Department of Medicine/Nephrology, Thomas Jefferson University, Philadelphia, Pennsylvania, USA.
Geisinger, Danville, Pennsylvania, USA.
Can J Cardiol. 2021 May;37(5):766-775. doi: 10.1016/j.cjca.2021.02.001. Epub 2021 Feb 11.
The concept that origins of cardiovascular disease (CVD) begin in childhood is supported by substantial evidence. Prospective studies beginning in childhood report associations of childhood obesity, abnormal blood pressure (BP), dyslipidemia, diabetes, and tobacco use with intermediate CVD markers, including left ventricular hypertrophy and vascular stiffness in young adulthood. Trajectory analyses from longitudinal studies describe discrete BP pathways from childhood to young adult status of hypertension and prehypertension. Among individuals with familial hypercholesterolemia, abnormal low-density lipoprotein cholesterol levels are present in childhood. Some children are at risk for future CVD owing to hereditary factors, psychosocial stress, race, low birth weight, or other nonmodifiable exposures. Behavioural factors, including suboptimal diet, sedentary activity, and tobacco use, in childhood augment risk and can be modified to reduce risk. Pharmacologic treatments are reserved for those at high levels of the BP and cholesterol distributions and for those with diabetes and additional risk factors.
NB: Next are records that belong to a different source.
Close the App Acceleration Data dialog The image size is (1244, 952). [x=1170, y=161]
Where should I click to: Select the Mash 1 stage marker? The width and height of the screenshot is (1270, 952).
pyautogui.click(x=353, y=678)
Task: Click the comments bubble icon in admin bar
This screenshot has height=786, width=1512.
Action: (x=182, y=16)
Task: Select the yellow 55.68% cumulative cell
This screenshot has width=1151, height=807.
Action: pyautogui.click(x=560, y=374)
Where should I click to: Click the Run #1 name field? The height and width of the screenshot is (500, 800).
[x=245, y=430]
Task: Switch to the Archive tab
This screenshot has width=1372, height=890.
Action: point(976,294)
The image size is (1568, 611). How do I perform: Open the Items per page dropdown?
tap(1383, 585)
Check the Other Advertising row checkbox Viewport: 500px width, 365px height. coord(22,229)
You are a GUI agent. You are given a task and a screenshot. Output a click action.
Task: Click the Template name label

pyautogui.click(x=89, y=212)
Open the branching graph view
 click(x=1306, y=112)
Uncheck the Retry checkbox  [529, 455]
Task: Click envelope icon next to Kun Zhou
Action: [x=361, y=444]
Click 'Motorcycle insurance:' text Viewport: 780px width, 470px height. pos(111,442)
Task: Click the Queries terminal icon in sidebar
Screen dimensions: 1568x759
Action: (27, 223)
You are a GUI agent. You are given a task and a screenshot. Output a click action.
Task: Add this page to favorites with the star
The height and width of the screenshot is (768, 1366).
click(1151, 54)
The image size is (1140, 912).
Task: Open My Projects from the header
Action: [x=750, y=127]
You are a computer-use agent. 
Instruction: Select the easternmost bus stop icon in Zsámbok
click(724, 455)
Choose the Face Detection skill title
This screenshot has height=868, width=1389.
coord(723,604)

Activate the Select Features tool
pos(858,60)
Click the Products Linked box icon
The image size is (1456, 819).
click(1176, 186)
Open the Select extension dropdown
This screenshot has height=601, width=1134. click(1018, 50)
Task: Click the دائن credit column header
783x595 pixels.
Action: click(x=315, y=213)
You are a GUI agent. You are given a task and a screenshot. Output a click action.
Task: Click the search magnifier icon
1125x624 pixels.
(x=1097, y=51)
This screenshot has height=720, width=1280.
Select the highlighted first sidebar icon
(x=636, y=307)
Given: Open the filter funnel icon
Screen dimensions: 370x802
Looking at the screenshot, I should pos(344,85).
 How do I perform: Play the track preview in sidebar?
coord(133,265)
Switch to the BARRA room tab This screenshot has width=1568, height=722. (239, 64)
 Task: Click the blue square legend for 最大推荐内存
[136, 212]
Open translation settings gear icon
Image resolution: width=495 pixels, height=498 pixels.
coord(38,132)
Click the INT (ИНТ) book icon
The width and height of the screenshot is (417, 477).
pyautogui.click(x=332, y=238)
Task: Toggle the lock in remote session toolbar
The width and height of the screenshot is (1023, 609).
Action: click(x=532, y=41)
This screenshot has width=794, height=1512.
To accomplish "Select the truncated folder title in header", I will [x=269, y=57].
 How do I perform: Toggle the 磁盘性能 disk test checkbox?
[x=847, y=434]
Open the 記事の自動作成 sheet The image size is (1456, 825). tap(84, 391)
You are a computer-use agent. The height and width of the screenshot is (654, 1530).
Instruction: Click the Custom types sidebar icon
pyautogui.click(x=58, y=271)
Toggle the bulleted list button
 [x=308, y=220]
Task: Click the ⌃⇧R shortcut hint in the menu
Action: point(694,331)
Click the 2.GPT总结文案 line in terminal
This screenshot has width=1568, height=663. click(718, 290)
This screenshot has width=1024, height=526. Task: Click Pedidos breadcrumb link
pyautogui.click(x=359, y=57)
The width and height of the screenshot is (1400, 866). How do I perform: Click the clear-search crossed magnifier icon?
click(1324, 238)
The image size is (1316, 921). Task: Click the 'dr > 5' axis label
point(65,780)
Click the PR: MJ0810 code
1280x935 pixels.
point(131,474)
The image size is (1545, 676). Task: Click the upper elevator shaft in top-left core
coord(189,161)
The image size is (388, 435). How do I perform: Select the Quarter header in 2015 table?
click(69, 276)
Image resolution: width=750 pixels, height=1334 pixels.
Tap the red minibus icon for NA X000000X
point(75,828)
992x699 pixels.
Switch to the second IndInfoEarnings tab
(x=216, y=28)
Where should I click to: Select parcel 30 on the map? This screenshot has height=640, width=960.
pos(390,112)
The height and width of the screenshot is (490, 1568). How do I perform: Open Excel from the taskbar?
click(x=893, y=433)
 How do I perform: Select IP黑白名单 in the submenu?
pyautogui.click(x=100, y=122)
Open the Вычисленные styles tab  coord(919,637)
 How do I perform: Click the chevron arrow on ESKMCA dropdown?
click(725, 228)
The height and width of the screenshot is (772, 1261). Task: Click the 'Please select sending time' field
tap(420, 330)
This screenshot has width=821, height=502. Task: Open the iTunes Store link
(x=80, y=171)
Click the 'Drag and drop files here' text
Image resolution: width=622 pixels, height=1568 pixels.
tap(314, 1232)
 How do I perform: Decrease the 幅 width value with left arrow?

心血管疾病(CVD)起源于儿童期的观点得到了大量证据的支持。从儿童时期开始的前瞻性研究报告称,儿童肥胖、血压异常、血脂异常、糖尿病和烟草使用与年轻成年人的中间 CVD 标志物(包括左心室肥厚和血管僵硬)有关。来自纵向研究的轨迹分析描述了从儿童期到青年期高血压和高血压前期的离散血压途径。在家族性高胆固醇血症患者中,低密度脂蛋白胆固醇水平异常出现在儿童期。一些儿童由于遗传因素、心理社会压力、种族、低出生体重或其他不可改变的暴露而面临未来 CVD 的风险。行为因素,包括儿童时期的饮食不佳、久坐不动和吸烟,会增加风险,并且可以通过改变这些因素来降低风险。对于血压和胆固醇分布水平较高的人群,以及患有糖尿病和其他危险因素的人群,才会考虑使用药物治疗。